**WHAT THE EXERCISE ASKS**
Return each entry exactly, omitting nothing.

**DATA SECTION**

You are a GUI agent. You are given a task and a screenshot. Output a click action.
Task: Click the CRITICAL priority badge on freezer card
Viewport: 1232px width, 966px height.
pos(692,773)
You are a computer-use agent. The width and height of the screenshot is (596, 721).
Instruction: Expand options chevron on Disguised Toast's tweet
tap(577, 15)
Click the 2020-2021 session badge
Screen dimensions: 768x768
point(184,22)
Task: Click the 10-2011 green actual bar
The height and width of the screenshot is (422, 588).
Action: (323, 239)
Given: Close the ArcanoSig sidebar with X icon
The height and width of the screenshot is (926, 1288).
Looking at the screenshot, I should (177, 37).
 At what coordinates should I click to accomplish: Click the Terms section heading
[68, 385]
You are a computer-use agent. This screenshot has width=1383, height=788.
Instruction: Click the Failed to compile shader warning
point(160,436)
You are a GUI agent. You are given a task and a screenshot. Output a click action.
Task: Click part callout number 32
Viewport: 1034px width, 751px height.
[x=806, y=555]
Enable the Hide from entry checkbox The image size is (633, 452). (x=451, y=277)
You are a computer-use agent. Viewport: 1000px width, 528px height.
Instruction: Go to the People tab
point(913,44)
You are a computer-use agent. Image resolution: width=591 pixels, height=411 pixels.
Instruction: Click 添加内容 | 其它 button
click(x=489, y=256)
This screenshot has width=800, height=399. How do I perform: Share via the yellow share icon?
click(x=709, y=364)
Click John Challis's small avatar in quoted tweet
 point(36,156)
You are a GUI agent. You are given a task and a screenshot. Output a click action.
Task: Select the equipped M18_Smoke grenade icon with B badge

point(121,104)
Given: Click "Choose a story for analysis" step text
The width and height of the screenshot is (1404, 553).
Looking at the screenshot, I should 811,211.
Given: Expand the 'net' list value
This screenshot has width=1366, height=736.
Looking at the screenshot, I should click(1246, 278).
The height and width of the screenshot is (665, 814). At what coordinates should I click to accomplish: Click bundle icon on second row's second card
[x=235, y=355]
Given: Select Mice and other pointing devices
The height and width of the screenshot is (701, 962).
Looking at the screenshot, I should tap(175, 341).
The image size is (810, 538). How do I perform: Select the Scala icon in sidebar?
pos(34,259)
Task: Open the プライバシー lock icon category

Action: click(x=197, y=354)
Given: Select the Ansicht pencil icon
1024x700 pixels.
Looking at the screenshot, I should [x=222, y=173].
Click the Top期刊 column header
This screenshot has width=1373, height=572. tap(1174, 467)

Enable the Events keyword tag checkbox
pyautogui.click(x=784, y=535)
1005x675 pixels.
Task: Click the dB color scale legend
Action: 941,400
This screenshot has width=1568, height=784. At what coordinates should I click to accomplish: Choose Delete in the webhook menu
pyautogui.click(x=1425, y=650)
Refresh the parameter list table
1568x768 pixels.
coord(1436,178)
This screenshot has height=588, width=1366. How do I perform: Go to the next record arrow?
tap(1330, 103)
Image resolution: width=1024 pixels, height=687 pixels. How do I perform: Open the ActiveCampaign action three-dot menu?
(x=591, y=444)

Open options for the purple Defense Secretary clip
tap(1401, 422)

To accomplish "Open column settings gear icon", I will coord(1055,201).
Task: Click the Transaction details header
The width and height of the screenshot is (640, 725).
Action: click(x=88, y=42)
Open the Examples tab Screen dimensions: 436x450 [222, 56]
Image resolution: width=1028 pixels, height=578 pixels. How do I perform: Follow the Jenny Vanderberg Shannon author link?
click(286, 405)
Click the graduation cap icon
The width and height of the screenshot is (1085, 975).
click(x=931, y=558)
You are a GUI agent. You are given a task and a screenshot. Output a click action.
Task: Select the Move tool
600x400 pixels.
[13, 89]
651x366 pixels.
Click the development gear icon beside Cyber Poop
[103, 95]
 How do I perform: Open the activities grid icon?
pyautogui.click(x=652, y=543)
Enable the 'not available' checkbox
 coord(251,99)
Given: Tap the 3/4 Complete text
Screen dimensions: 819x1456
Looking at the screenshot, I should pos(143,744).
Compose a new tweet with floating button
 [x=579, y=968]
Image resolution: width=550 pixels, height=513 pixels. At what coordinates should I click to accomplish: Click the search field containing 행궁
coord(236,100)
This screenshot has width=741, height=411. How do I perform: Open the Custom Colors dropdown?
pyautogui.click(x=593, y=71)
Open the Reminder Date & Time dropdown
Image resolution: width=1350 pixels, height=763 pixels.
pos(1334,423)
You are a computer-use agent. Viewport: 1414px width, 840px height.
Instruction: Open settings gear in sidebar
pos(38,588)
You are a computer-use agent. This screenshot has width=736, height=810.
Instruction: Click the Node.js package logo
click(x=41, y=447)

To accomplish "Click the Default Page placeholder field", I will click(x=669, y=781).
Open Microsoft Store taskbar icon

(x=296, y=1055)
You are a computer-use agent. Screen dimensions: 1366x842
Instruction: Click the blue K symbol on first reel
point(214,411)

**WRITTEN ANSWER**
You are a GUI agent. You are given a task and a screenshot. Output a click action.
Task: Click the CRITICAL priority badge on freezer card
Viewport: 1232px width, 966px height.
pos(692,773)
You are a computer-use agent. The width and height of the screenshot is (596, 721).
Instruction: Expand options chevron on Disguised Toast's tweet
tap(577, 15)
Click the 2020-2021 session badge
Screen dimensions: 768x768
point(184,22)
Task: Click the 10-2011 green actual bar
The height and width of the screenshot is (422, 588).
Action: (323, 239)
Given: Close the ArcanoSig sidebar with X icon
The height and width of the screenshot is (926, 1288).
Looking at the screenshot, I should (177, 37).
 At what coordinates should I click to accomplish: Click the Terms section heading
[68, 385]
You are a computer-use agent. This screenshot has width=1383, height=788.
Instruction: Click the Failed to compile shader warning
point(160,436)
You are a GUI agent. You are given a task and a screenshot. Output a click action.
Task: Click part callout number 32
Viewport: 1034px width, 751px height.
[x=806, y=555]
Enable the Hide from entry checkbox The image size is (633, 452). (x=451, y=277)
You are a computer-use agent. Viewport: 1000px width, 528px height.
Instruction: Go to the People tab
point(913,44)
You are a computer-use agent. Image resolution: width=591 pixels, height=411 pixels.
Instruction: Click 添加内容 | 其它 button
click(x=489, y=256)
This screenshot has width=800, height=399. How do I perform: Share via the yellow share icon?
click(x=709, y=364)
Click John Challis's small avatar in quoted tweet
 point(36,156)
You are a GUI agent. You are given a task and a screenshot. Output a click action.
Task: Select the equipped M18_Smoke grenade icon with B badge

point(121,104)
Given: Click "Choose a story for analysis" step text
The width and height of the screenshot is (1404, 553).
Looking at the screenshot, I should 811,211.
Given: Expand the 'net' list value
This screenshot has width=1366, height=736.
Looking at the screenshot, I should click(1246, 278).
The height and width of the screenshot is (665, 814). At what coordinates should I click to accomplish: Click bundle icon on second row's second card
[x=235, y=355]
Given: Select Mice and other pointing devices
The height and width of the screenshot is (701, 962).
Looking at the screenshot, I should tap(175, 341).
The image size is (810, 538). How do I perform: Select the Scala icon in sidebar?
pos(34,259)
Task: Open the プライバシー lock icon category

Action: click(x=197, y=354)
Given: Select the Ansicht pencil icon
1024x700 pixels.
Looking at the screenshot, I should [x=222, y=173].
Click the Top期刊 column header
This screenshot has width=1373, height=572. tap(1174, 467)

Enable the Events keyword tag checkbox
pyautogui.click(x=784, y=535)
1005x675 pixels.
Task: Click the dB color scale legend
Action: 941,400
This screenshot has width=1568, height=784. At what coordinates should I click to accomplish: Choose Delete in the webhook menu
pyautogui.click(x=1425, y=650)
Refresh the parameter list table
1568x768 pixels.
coord(1436,178)
This screenshot has height=588, width=1366. How do I perform: Go to the next record arrow?
tap(1330, 103)
Image resolution: width=1024 pixels, height=687 pixels. How do I perform: Open the ActiveCampaign action three-dot menu?
(x=591, y=444)

Open options for the purple Defense Secretary clip
tap(1401, 422)

To accomplish "Open column settings gear icon", I will coord(1055,201).
Task: Click the Transaction details header
The width and height of the screenshot is (640, 725).
Action: click(x=88, y=42)
Open the Examples tab Screen dimensions: 436x450 [222, 56]
Image resolution: width=1028 pixels, height=578 pixels. How do I perform: Follow the Jenny Vanderberg Shannon author link?
click(286, 405)
Click the graduation cap icon
The width and height of the screenshot is (1085, 975).
click(x=931, y=558)
You are a GUI agent. You are given a task and a screenshot. Output a click action.
Task: Select the Move tool
600x400 pixels.
[13, 89]
651x366 pixels.
Click the development gear icon beside Cyber Poop
[103, 95]
 How do I perform: Open the activities grid icon?
pyautogui.click(x=652, y=543)
Enable the 'not available' checkbox
 coord(251,99)
Given: Tap the 3/4 Complete text
Screen dimensions: 819x1456
Looking at the screenshot, I should pos(143,744).
Compose a new tweet with floating button
 [x=579, y=968]
Image resolution: width=550 pixels, height=513 pixels. At what coordinates should I click to accomplish: Click the search field containing 행궁
coord(236,100)
This screenshot has width=741, height=411. How do I perform: Open the Custom Colors dropdown?
pyautogui.click(x=593, y=71)
Open the Reminder Date & Time dropdown
Image resolution: width=1350 pixels, height=763 pixels.
pos(1334,423)
You are a computer-use agent. Viewport: 1414px width, 840px height.
Instruction: Open settings gear in sidebar
pos(38,588)
You are a computer-use agent. This screenshot has width=736, height=810.
Instruction: Click the Node.js package logo
click(x=41, y=447)

To accomplish "Click the Default Page placeholder field", I will click(x=669, y=781).
Open Microsoft Store taskbar icon

(x=296, y=1055)
You are a computer-use agent. Screen dimensions: 1366x842
Instruction: Click the blue K symbol on first reel
point(214,411)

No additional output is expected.